Most federal farm subsidies don’t go to small family farms. More than 60% go to commodity crop producers, and according to the Cato Institute, more than two-thirds of subsidy dollars go to the largest 10% of farms.

Many of the fruits and vegetables Americans eat are imported. When trade policies shift suddenly and transportation costs increase, families often end up paying more at the checkout line.

Though it might not always seem like it, we have one of the safest and most plentiful food supplies of any country in the world.  Numerous government agencies help to keep it that way:

  • The Food and Drug Administration (FDA). The FDA administers the Food Safety Modernization Act (FSMA) of 2011 which gave it the authority to require food safety plans of producers and importers, conduct inspections, set safety standards, react to CDC reports and issue recalls. FSMA was the first major overhaul of our food safety laws since the 1930’s.
  • The US Department of Agriculture (USDA). USDA houses the Food Safety and Inspection Service.  It is the agency responsible for inspection of all meat, poultry and egg facilities. The USDA also administers the SNAP benefits, which millions of Americans rely on for food, and creates the Thrifty Food Plan which is the basis for the allotment of SNAP benefits. 
  • The Centers for Disease Control and Prevention (CDC). The CDC plays a key role in notifying other agencies, and the public, when there is an outbreak of a foodborne illness. They collect and monitor information about outbreaks of foodborne illness, provide that data to other agencies seeking to identify the source of an outbreak, and run public information campaigns to help people protect themselves from contaminated foods.
  • The Supplemental Nutrition Assistance Program (SNAP). More than 42 million Americans rely on SNAP benefits to afford food. And, more than 250,000 retailers, who employ thousands of people, accept SNAP benefits as payment. Drastic cuts to the program will lead to millions of people going hungry, and to many job losses.

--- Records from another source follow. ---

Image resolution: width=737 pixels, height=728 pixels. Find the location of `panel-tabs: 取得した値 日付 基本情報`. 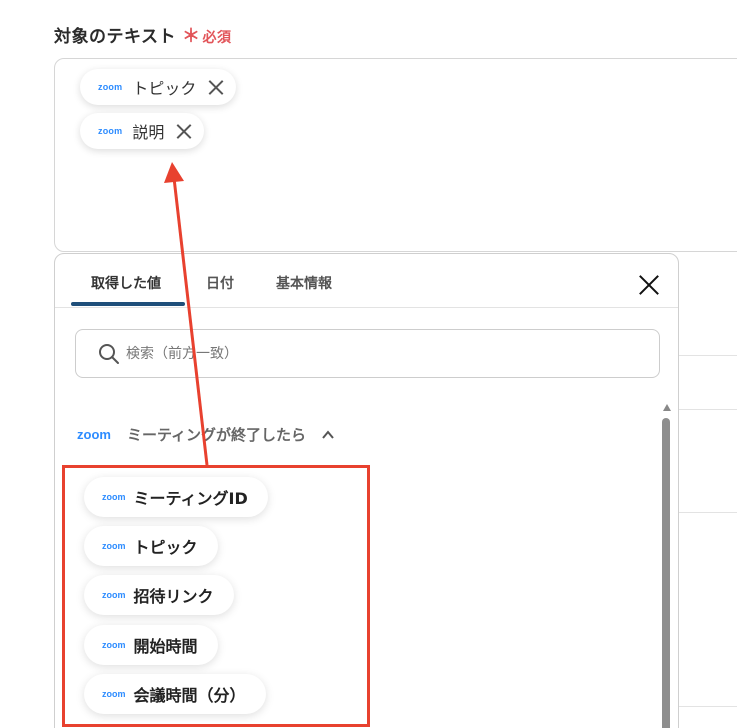

panel-tabs: 取得した値 日付 基本情報 is located at coordinates (366, 281).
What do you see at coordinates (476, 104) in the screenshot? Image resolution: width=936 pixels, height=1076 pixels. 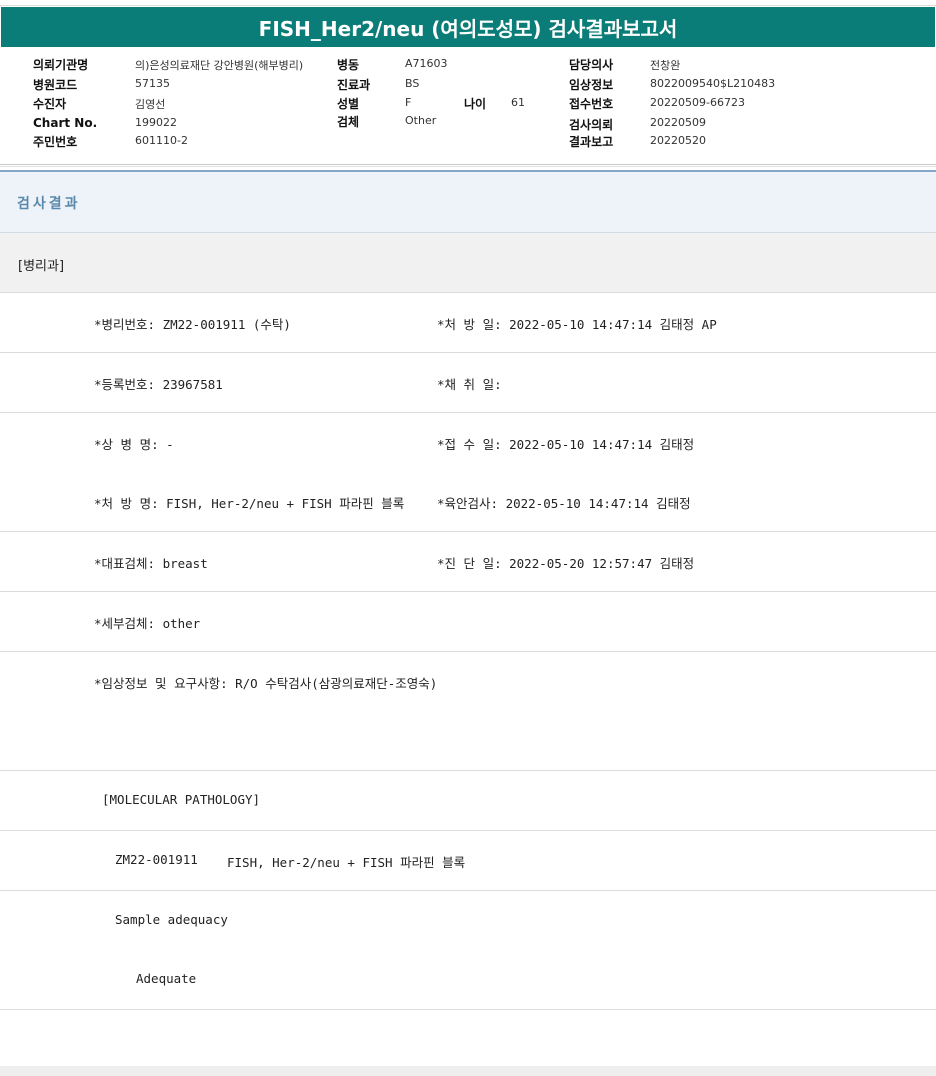 I see `age-label: 나이` at bounding box center [476, 104].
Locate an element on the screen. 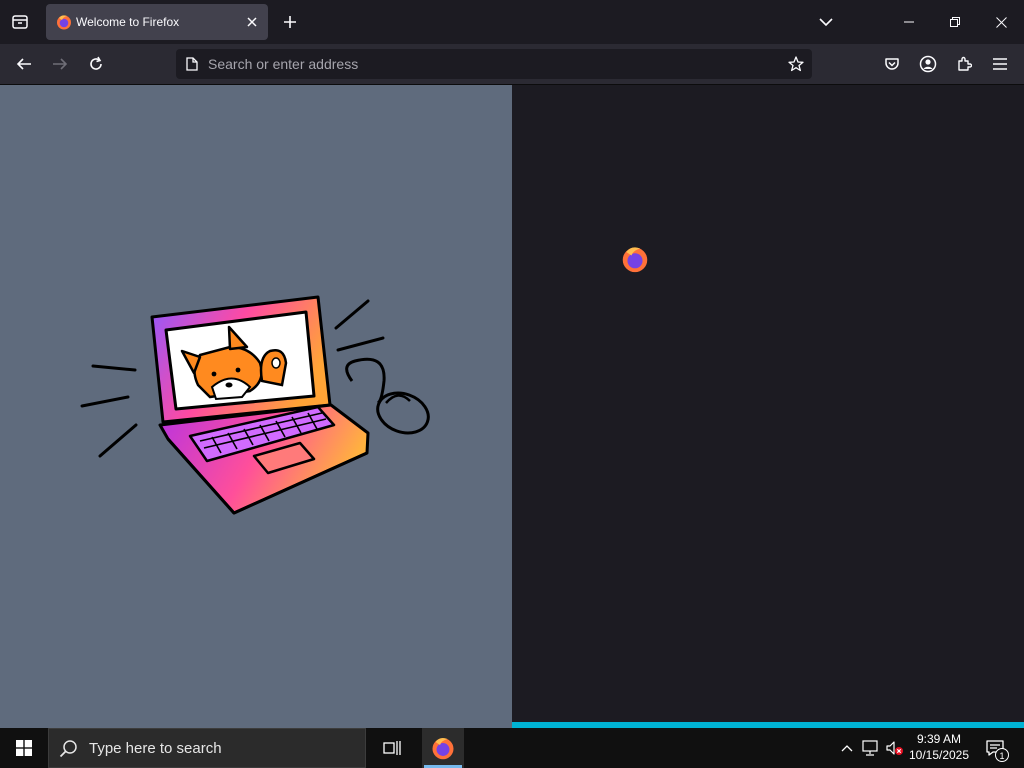  restore-button is located at coordinates (955, 22).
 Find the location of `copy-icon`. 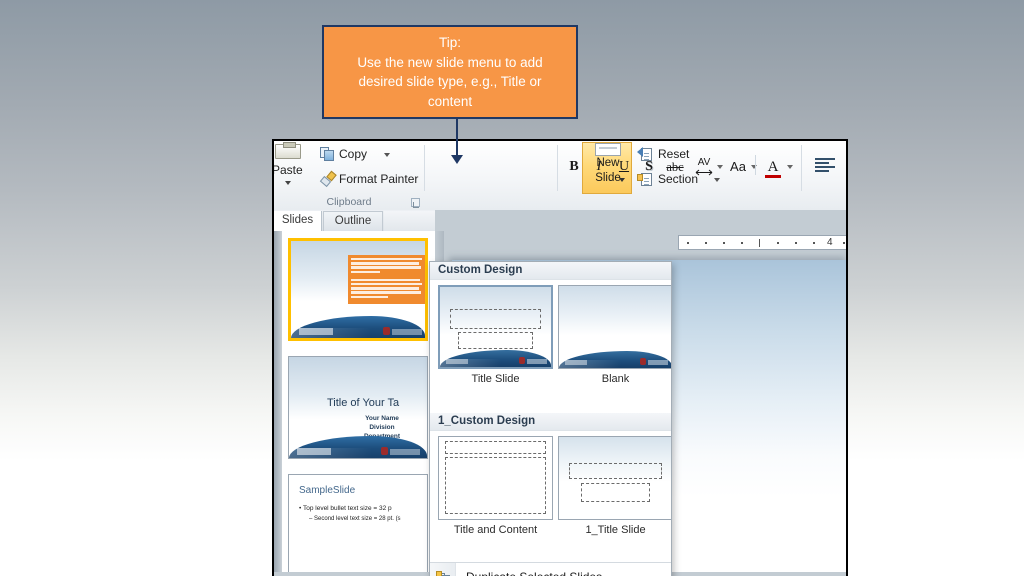

copy-icon is located at coordinates (328, 154).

Everyone has heard about cuts to nutrition assistance programs. And, there are more cuts and policy changes that will affect the safety and plentifulness of our food supply. These include an administration goal to shift all food inspection services to the states and the impact that tariffs may have on the pricing and availability of fresh food and produce, much of which we import from our trading partners to the north and south.